Exercise aim =>
Please give back only the lines below from the one containing "Instruction: Disable the" to the one containing "The height and width of the screenshot is (400, 870).", each repeated word for word, both ends included.

Dataset content =>
########
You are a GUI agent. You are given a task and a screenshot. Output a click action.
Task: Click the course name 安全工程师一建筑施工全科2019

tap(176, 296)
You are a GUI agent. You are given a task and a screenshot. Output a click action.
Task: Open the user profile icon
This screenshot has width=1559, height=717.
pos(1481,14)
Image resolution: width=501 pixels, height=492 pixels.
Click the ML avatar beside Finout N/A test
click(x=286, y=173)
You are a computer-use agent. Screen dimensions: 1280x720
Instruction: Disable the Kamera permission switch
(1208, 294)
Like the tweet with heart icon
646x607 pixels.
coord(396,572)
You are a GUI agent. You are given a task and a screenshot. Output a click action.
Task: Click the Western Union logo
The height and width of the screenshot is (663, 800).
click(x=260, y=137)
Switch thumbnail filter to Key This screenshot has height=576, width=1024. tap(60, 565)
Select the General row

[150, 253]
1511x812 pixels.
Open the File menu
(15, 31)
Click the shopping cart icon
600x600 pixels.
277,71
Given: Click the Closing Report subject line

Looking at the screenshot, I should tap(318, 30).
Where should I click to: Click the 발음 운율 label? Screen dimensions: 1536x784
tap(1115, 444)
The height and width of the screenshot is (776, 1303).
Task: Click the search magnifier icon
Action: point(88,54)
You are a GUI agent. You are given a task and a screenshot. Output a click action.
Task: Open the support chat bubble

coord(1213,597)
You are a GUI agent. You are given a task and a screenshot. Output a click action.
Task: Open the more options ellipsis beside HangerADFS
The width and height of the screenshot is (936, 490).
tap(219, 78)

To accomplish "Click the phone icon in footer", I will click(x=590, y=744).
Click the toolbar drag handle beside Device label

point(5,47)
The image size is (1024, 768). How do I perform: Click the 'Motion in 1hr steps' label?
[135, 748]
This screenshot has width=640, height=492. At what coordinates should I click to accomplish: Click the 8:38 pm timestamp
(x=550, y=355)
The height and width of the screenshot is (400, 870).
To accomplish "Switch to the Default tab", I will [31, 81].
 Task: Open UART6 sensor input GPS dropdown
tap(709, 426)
########
Task answer =>
Instruction: Disable the Kamera permission switch
(1208, 294)
Like the tweet with heart icon
646x607 pixels.
coord(396,572)
You are a GUI agent. You are given a task and a screenshot. Output a click action.
Task: Click the Western Union logo
The height and width of the screenshot is (663, 800).
click(x=260, y=137)
Switch thumbnail filter to Key This screenshot has height=576, width=1024. tap(60, 565)
Select the General row

[150, 253]
1511x812 pixels.
Open the File menu
(15, 31)
Click the shopping cart icon
600x600 pixels.
277,71
Given: Click the Closing Report subject line

Looking at the screenshot, I should tap(318, 30).
Where should I click to: Click the 발음 운율 label? Screen dimensions: 1536x784
tap(1115, 444)
The height and width of the screenshot is (776, 1303).
Task: Click the search magnifier icon
Action: point(88,54)
You are a GUI agent. You are given a task and a screenshot. Output a click action.
Task: Open the support chat bubble

coord(1213,597)
You are a GUI agent. You are given a task and a screenshot. Output a click action.
Task: Open the more options ellipsis beside HangerADFS
The width and height of the screenshot is (936, 490).
tap(219, 78)

To accomplish "Click the phone icon in footer", I will click(x=590, y=744).
Click the toolbar drag handle beside Device label

point(5,47)
The image size is (1024, 768). How do I perform: Click the 'Motion in 1hr steps' label?
[135, 748]
This screenshot has width=640, height=492. At what coordinates should I click to accomplish: Click the 8:38 pm timestamp
(x=550, y=355)
The height and width of the screenshot is (400, 870).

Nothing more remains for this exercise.